| WHAT YOU ARE ASKED TO DO |
Copy out exactly each line from the line with "Política de Devolución (65, 2326)" through the last line of the material below.

********

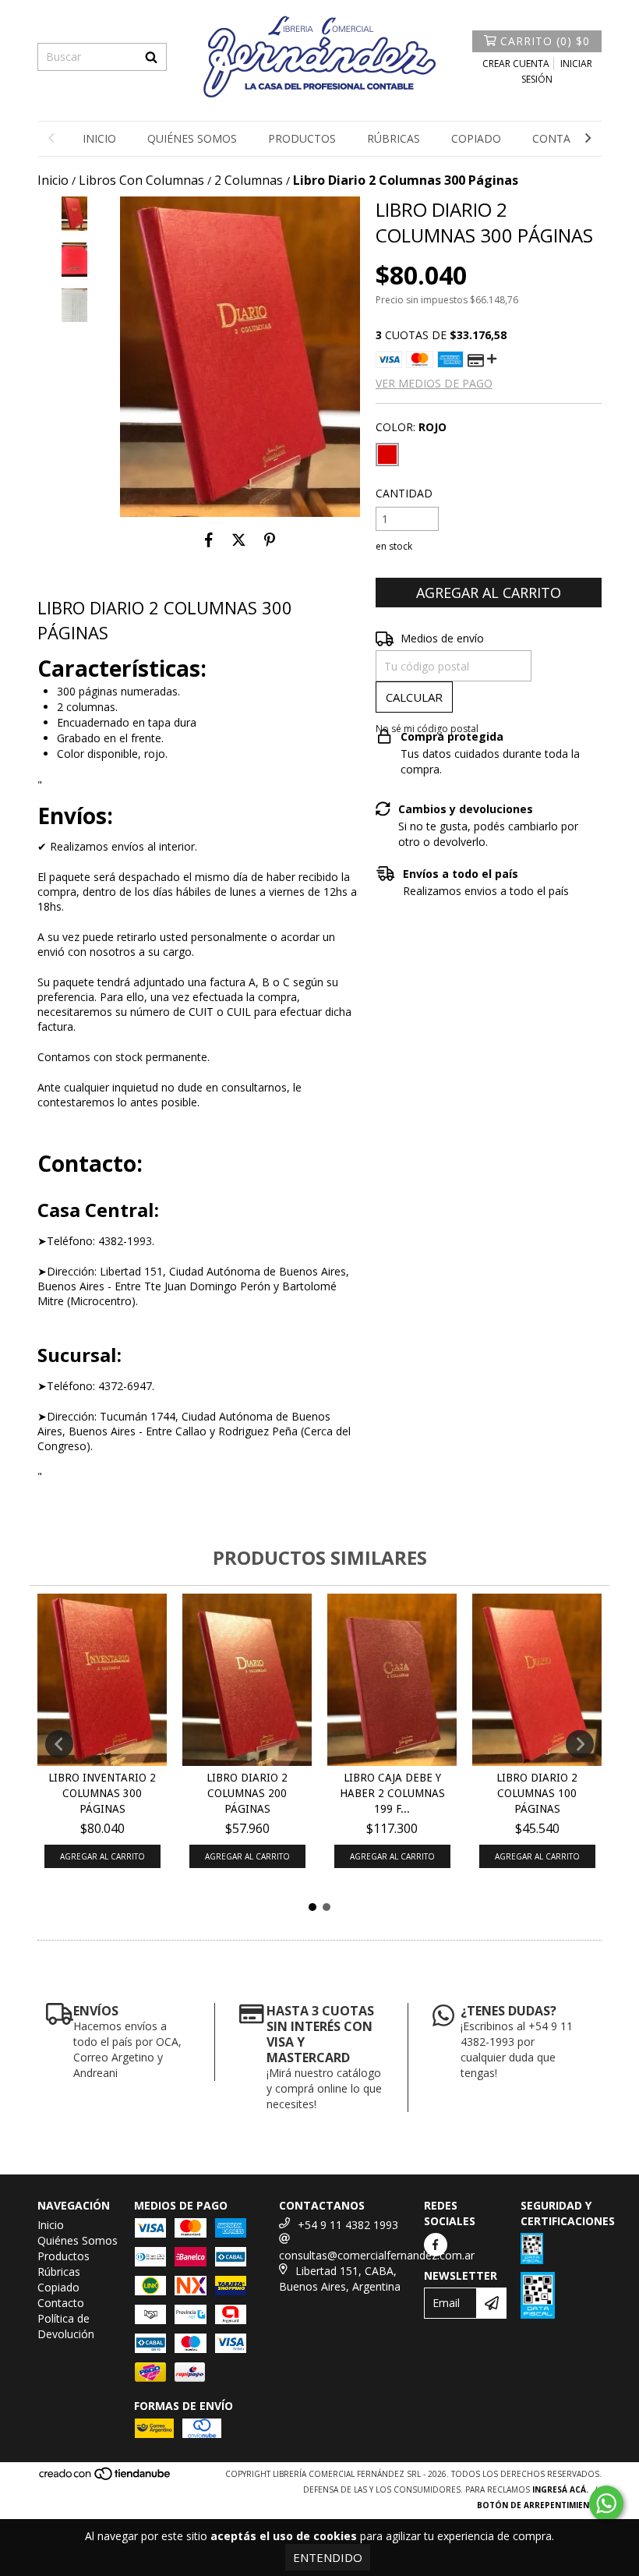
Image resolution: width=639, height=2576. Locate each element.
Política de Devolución (65, 2326)
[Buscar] (151, 57)
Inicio (99, 138)
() (545, 41)
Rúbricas (393, 138)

********

| SOLUTION TO THIS PROBLEM |
Política de Devolución (65, 2326)
[Buscar] (151, 57)
Inicio (99, 138)
() (545, 41)
Rúbricas (393, 138)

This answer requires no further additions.